Alain Laurin (Moody's) : « Nous anticipons une augmentation des besoins de provisionnement »

Créé le

06.10.2020

Malgré les interventions des autorités européennes pour limiter les effets de la norme IFRS 9, le coût du risque de crédit a fortement augmenté pour les banques au premier semestre 2020. Selon Alain Laurin, Associate Managing Director chez Moody's, une augmentation des besoins de provisionnement est également à prévoir pour 2021-2022. Avec la multiplication des prêts non performants, la question de la création d’une « bad bank » est de nouveau d’actualité.

Peut-on dire que la norme comptable IFRS 9 sur le traitement des actifs bancaires a été récemment assouplie, avec certaines dispositions du Quick Fix et les consignes données par plusieurs autorités européennes au début de la crise sanitaire ?

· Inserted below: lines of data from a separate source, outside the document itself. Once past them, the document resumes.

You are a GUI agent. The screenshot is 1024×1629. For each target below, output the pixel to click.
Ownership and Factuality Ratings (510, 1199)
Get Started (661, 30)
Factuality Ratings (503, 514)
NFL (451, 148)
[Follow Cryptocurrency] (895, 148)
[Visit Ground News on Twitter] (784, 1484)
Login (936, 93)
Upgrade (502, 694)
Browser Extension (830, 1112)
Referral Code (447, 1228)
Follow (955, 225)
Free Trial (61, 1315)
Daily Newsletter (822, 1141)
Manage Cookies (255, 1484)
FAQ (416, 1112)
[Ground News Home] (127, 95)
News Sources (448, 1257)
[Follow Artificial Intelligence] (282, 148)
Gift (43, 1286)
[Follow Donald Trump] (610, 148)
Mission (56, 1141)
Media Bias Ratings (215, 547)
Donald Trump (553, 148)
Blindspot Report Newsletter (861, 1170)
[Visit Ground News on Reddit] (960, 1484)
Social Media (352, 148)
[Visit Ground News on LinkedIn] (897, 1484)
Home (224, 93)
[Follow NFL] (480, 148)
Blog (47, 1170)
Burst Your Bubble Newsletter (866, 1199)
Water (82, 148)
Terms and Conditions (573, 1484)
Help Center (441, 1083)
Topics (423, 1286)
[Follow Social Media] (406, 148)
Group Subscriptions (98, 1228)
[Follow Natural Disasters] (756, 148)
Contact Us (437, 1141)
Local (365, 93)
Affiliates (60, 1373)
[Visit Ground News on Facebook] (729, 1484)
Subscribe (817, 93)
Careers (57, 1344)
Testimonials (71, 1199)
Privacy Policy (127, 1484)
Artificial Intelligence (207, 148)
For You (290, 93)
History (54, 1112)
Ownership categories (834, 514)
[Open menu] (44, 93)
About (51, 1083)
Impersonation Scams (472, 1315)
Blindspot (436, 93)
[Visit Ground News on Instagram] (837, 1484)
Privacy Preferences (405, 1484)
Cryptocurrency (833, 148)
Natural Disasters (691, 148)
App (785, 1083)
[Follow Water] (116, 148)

Formellement non. Les normes comptables internationales (IFRS), y compris IFRS 9, laissent aux banques une marge d’appréciation, sous le contrôle de leurs commissaires aux comptes et dans le respect des directives des autorités publiques en charge du contrôle de leur application. Au moment où la crise sanitaire a éclaté en début d’année, les pouvoirs publics ont fortement engagé les banques à soutenir les agents économiques sous diverses formes ; ainsi les banques ont par exemple octroyé des moratoires (report de six mois des échéances en France) qui ont porté sur des volumes très importants. Il a été recouru très largement à ce moyen dans tous les pays européens. Sans le soutien massif et rapide des pouvoirs publics et des systèmes bancaires, de nombreux agents économiques auraient fait défaut ou faillite, avec des conséquences importantes pour les systèmes bancaires, ce qui aurait pu provoquer une nouvelle crise financière. Il fallait à tout prix éviter ce scénario.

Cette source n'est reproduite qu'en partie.